Segnalato dal Dr. GIORGIO PATTERA
(Biologo)
Uno studio dell'Università Studi
di Milano e Ospedale Niguarda individua materiale genetico non umano,
probabilmente virale o batterico, in metà dei pazienti affetti da leucemia
mieloide acuta. E apre la strada a nuove possibili terapie.
LA LEUCEMIA mieloide acuta
potrebbe avere un'origine virale o batterica. È la conclusione di uno studio
tutto italiano pubblicato su Scientific Reports e completamente autofinanziato
con il sostegno delle associazioni di volontariato. I ricercatori
dell'Università degli Studi di Milano e gli ematologi dell'ospedale Niguarda
hanno scoperto che c'è una correlazione tra la malattia e una porzione di Dna
presente nelle cellule leucemiche che non è di tipo umano. Già in precedenza lo
stesso gruppo di ricerca aveva notato che nelle cellule tumorali veniva sovra espressa
una determinata proteina, denominata WNT10B. “Siamo andati a ritroso e ci siamo chiesti chi impartisse questo ordine
in grado di attivare un loop auto-proliferativo senza interruzione"
raccontano Alessandro Beghini e Roberto Cairoli. Analizzando quindi 125
pazienti trattati al Niguarda hanno così individuato, nel 56% delle leucemie
mieloidi acute, una sequenza di Dna che sicuramente non è di origine umana.
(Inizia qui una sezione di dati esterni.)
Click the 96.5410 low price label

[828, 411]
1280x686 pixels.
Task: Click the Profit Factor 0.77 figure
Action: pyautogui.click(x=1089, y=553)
Per
individuare la giusta variante dell'oncogene WNT10B i ricercatori hanno usato
tecniche di biologia molecolare molto avanzate e usate in pochi centri nel
mondo. Ma è grazie a tecnologie meno avanzate che hanno individuato
"l'intruso". "Ha giocato
un ruolo fondamentale l'uso di sequenziatori automatici diciamo un po' vintage —
svelano Cairoli e Beghini — e non
completamente al passo con le più moderne tecnologie. E questa è stata la
nostra fortuna perché i macchinari di ultima generazione avrebbero scartato le
sequenze non umane in automatico senza analizzarle”. Si tratta di una
scoperta che apre nuove strade di ricerca volte a risalire alla specie a cui appartiene
questa sequenza di Dna e ai meccanismi che hanno portato all'incorporazione in
cellule umane. Ma le ricadute possono rivelarsi decisive sul piano
terapeutico perchè di fatto si è scoperto un nuovo target per le terapie a
bersaglio molecolare. Una buona notizia per i pazienti affetti da una
malattia che ha un'incidenza di 2000 nuovi casi l'anno, colpendo
prevalentemente gli uomini di età superiore ai 60 anni.